Audio Sources

Using the correct input for the speech recognition models is very important. If you decide to use your own method for loading data (or librosa’s method), then recognition performance might/will be degraded.

A list of the most important audio utilities is provided below.

danspeech.audio.load_audio(path, duration=None, offset=None)

Loads a sound file.

Supported formats are WAV, AIFF, FLAC.

Parameters
  • path (str) – Path to sound file

  • duration (float) – Duration in seconds of how much to use. If duration is not specified, then it will record until there is no more audio input.

  • offset (float) – Where to start in seconds in the clip.

Returns

Input array ready for speech recognition.

Return type

numpy.array

danspeech.audio.load_audio_wavPCM(path)

Fast load of wav.

This works well if you are certain that your wav files are PCM encoded.

Parameters

path (str) – Path to wave file.

Returns

Input array ready for speech recognition.

Return type

numpy.array

class danspeech.audio.Microphone(device_index=None, sampling_rate=16000, chunk_size=1024)

Source: https://github.com/Uberi/speech_recognition/blob/master/speech_recognition/__init__.py

Modified for DanSpeech

Warning: Requires PyAudio.

Creates a Microphone instance, which represents the a microphone on the computer.

The microphone needs a device index, or else it will try to use the default microphone of the system.

Sampling rate should always be 16000, if the microphone should work with DanSpeech models.

Parameters
  • device_index (int) – The device index of your microphone. Use Microphone.list_microphone_names() to find the available input sources and choose the appropriate one.

  • sampling_rate (int) – Should always be 16000 unless you configured audio configuration of a your own trained danspeech model.

  • chunk_size (int) – Avoid changing chunk size unless it is strictly neccessary. WARNING: Will possibly break microphone streaming with DanSpeech models.

Example
from danspeech import Recognizer {}
from danspeech.pretrained_models import TestModel
from danspeech.audio.resources import Microphone

# Get a list of microphones found by PyAudio
mic_list = Microphone.list_microphone_names()
mic_list_with_numbers = list(zip(range(len(mic_list)), mic_list))
print("Available microphones: {0}".format(mic_list_with_numbers))

# Choose the microphone
mic_number = input("Pick the number of the microphone you would like to use: ")
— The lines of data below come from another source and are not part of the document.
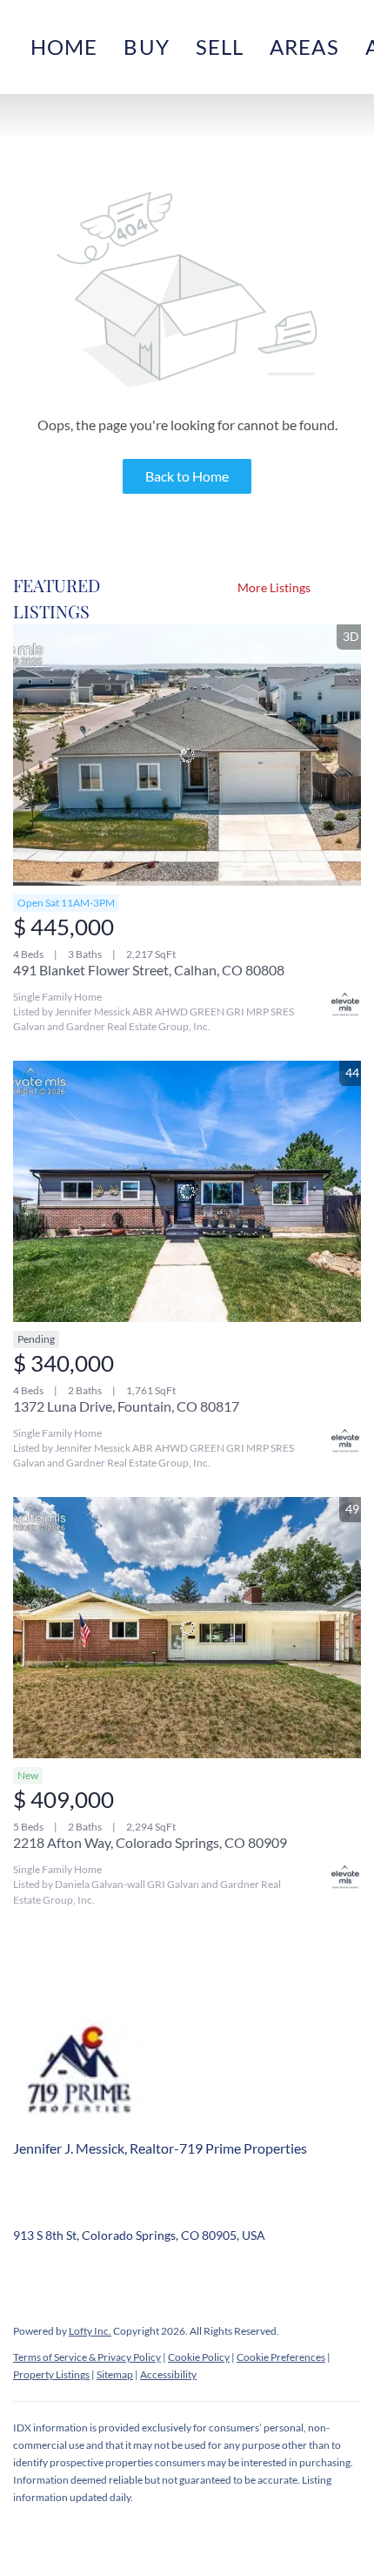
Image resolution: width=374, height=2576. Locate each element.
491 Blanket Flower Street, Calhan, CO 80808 (148, 969)
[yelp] (130, 2275)
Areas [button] (304, 46)
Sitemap (115, 2374)
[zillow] (96, 2275)
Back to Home (187, 476)
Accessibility (168, 2374)
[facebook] (26, 2275)
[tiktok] (235, 2275)
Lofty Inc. (90, 2330)
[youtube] (200, 2275)
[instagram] (165, 2275)
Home (63, 46)
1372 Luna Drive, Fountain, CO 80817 (126, 1406)
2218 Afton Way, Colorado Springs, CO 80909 (150, 1842)
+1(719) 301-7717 (61, 2209)
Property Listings (51, 2374)
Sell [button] (220, 46)
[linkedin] (61, 2275)
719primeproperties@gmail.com (222, 2209)
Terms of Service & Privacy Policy (87, 2357)
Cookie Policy (199, 2357)
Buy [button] (146, 46)
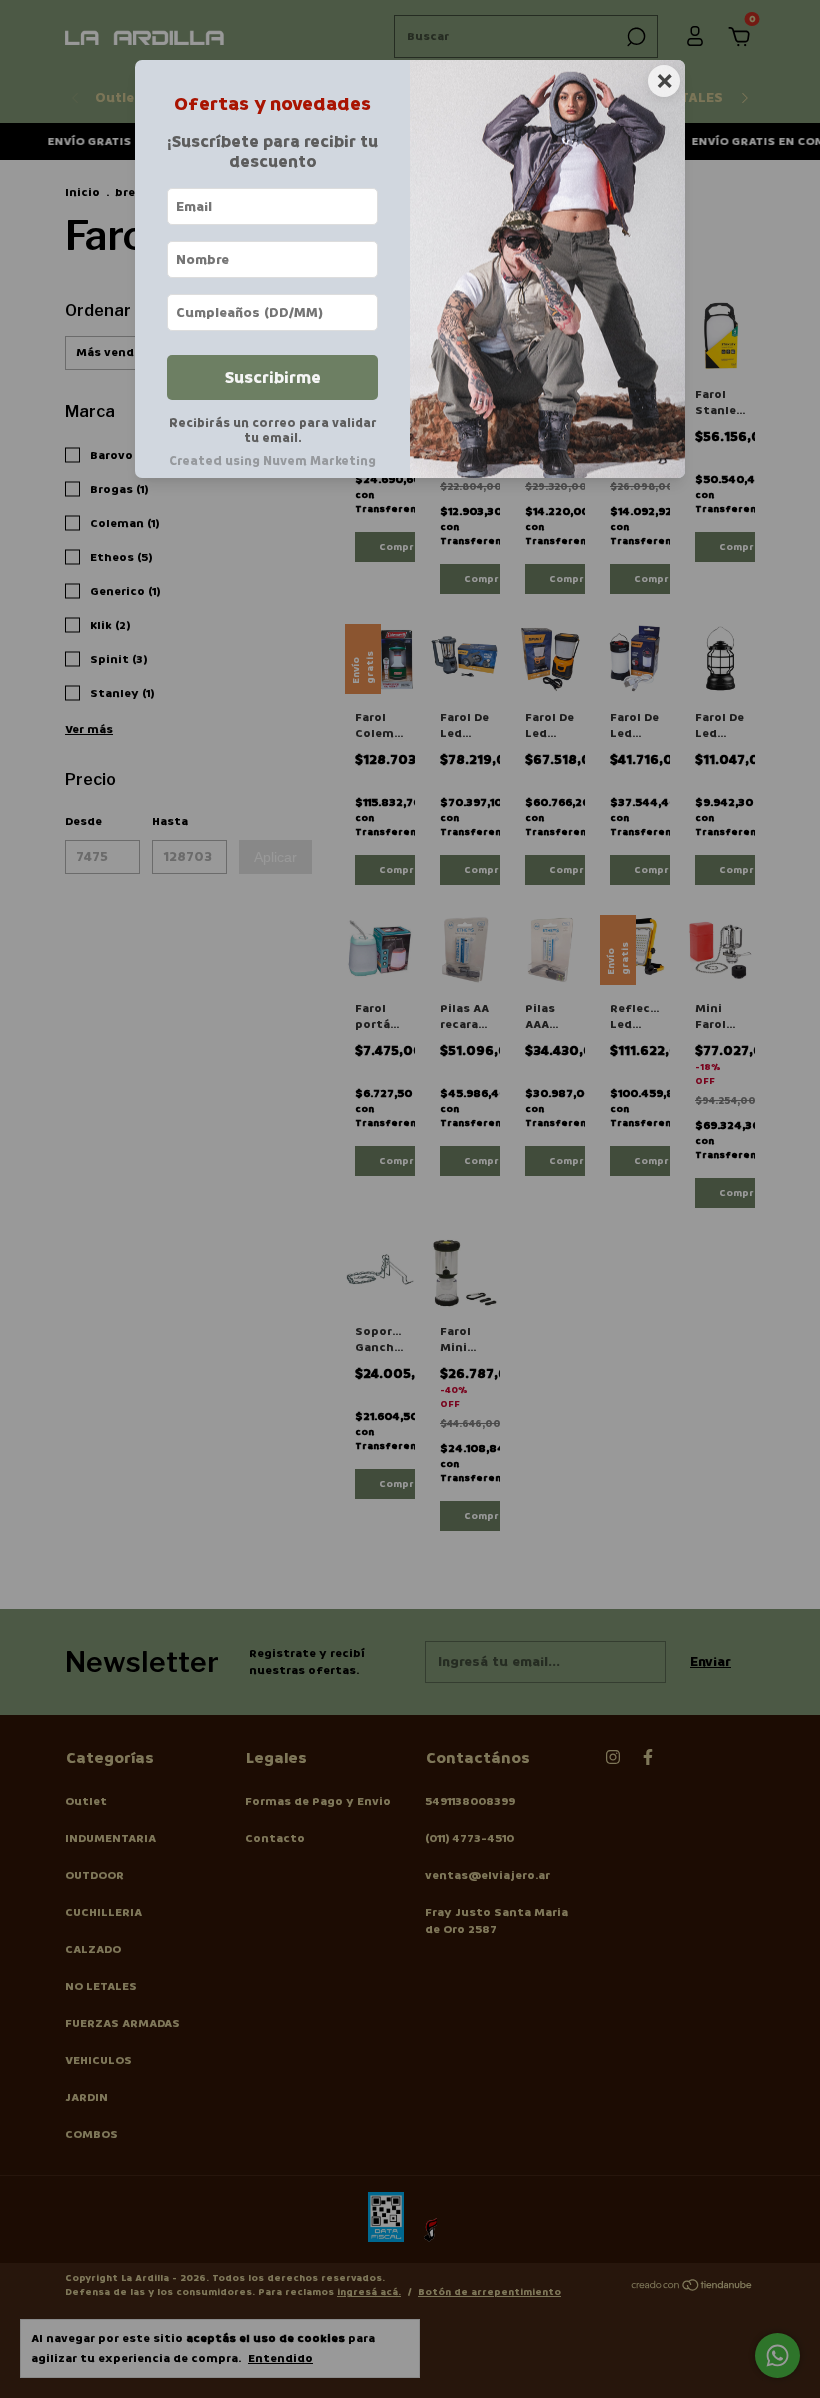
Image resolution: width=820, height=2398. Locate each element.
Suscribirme (273, 377)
# Init a microphone object
m = Microphone(sampling_rate=16000, device_index=int(mic_number))

# Init a DanSpeech model and create a Recognizer instance
model = TestModel()
recognizer = Recognizer(model=model)

print("Speek a lot to adjust silence detection from microphone...")
with m as source:
    recognizer.adjust_for_speech(source, duration=5)

# Enable streaming
recognizer.enable_streaming()

# Create the streaming generator which runs a background thread listening to the microphone stream
generator = recognizer.streaming(source=m)
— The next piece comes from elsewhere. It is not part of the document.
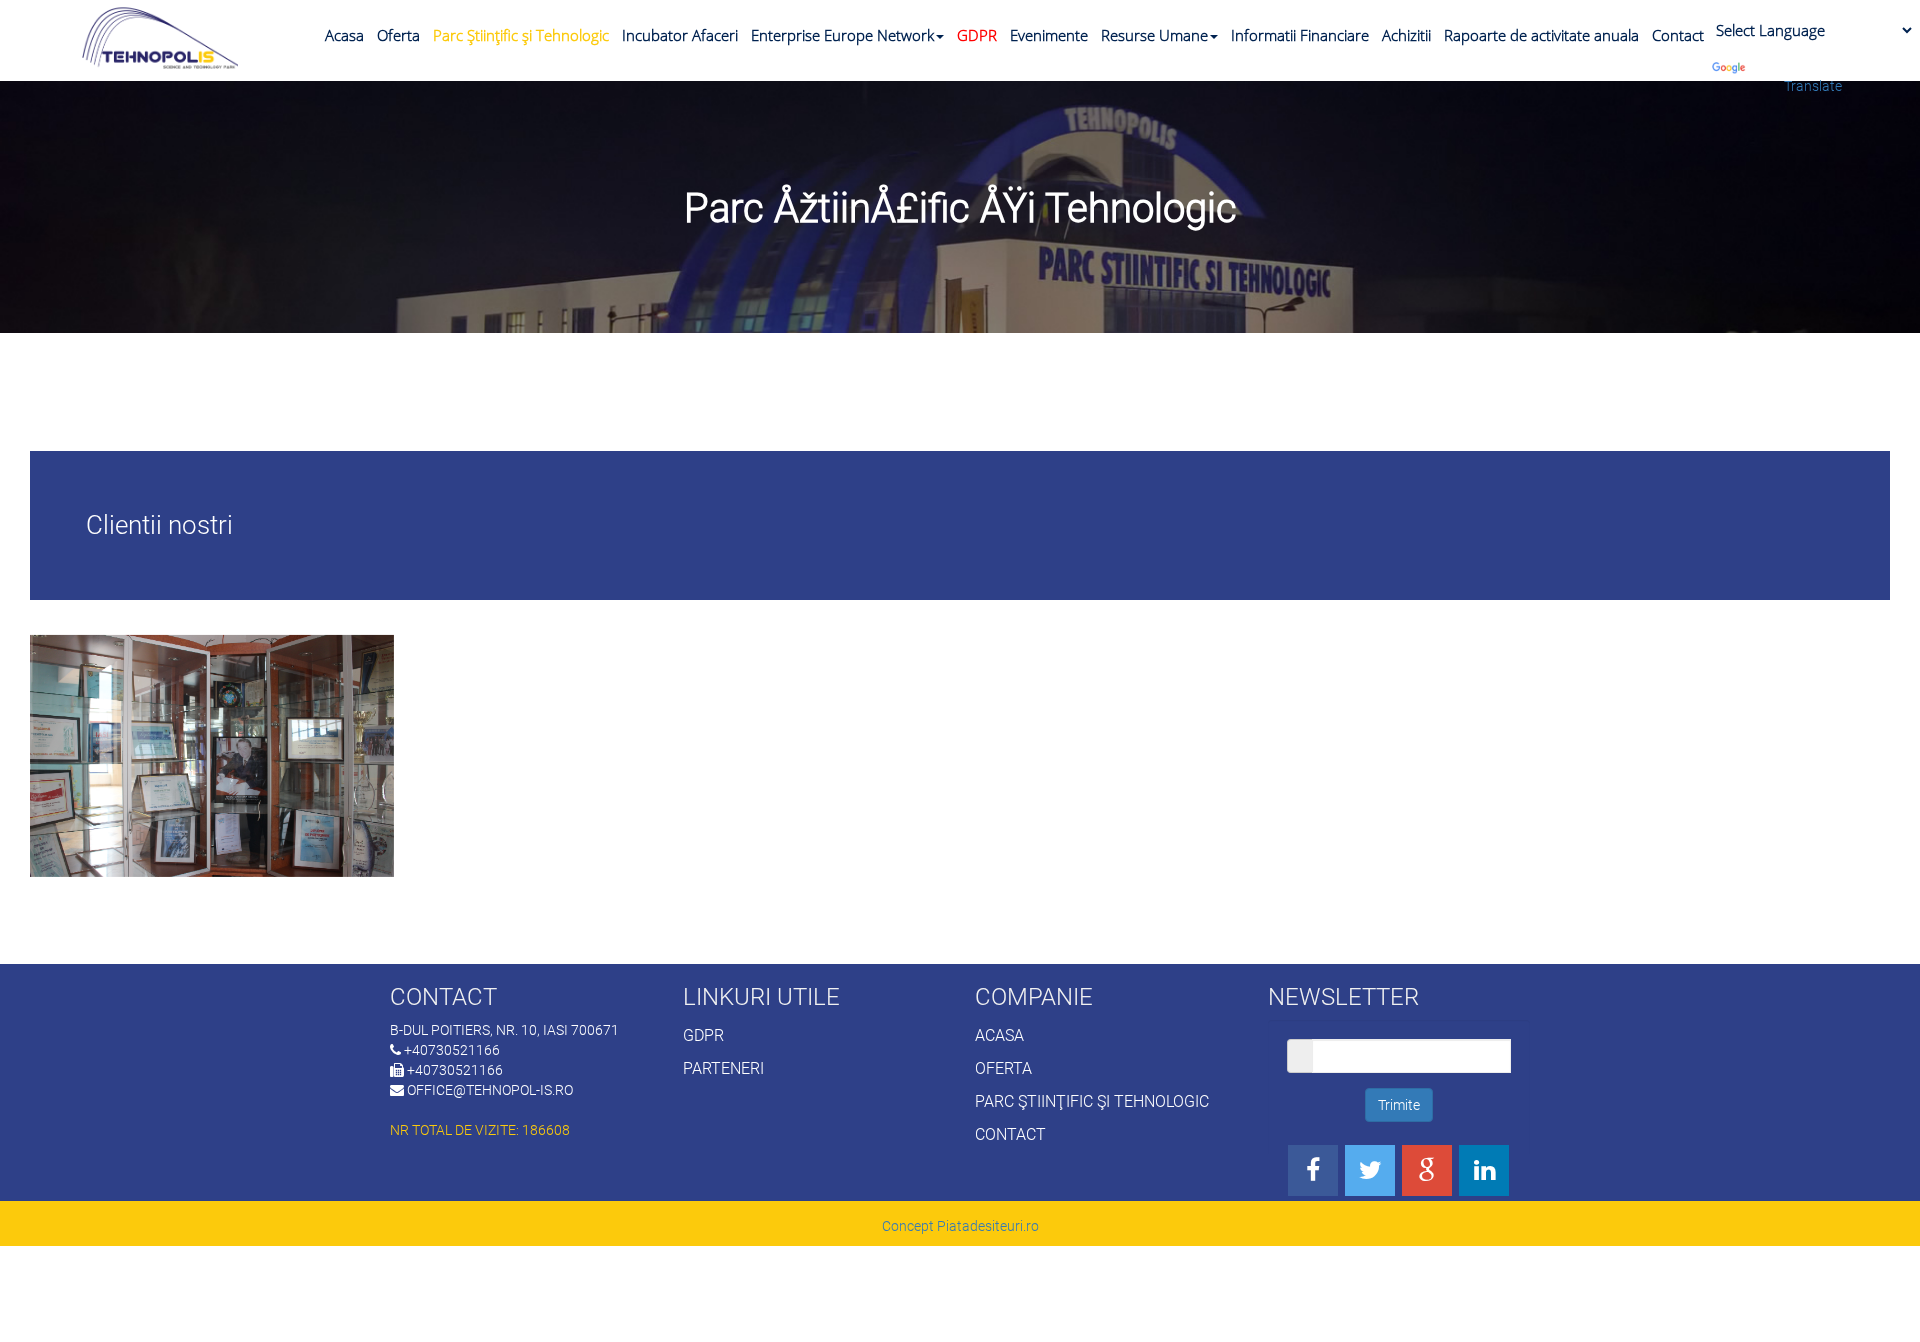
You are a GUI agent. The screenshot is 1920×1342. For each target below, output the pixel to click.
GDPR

# The below code runs for a long time. The generator returns transcriptions of spoken speech from your microphone.
print("Speak")
for i in range(100000):
    trans = next(generator)
    print(trans)
static list_microphone_names()

Source: https://github.com/Uberi/speech_recognition/blob/master/speech_recognition/__init__.py

Find all available input sources.

The index of each microphone’s name in the returned list is the same as its device index when creating a Microphone instance - if you want to use the microphone at index 3 in the returned list, use Microphone(device_index=3).

Warning: Will also show sources that are not actually microphones, which will result in an error. Try another one, that sounds plausible.

Returns

A list of the names of all available microphones.

Return type

list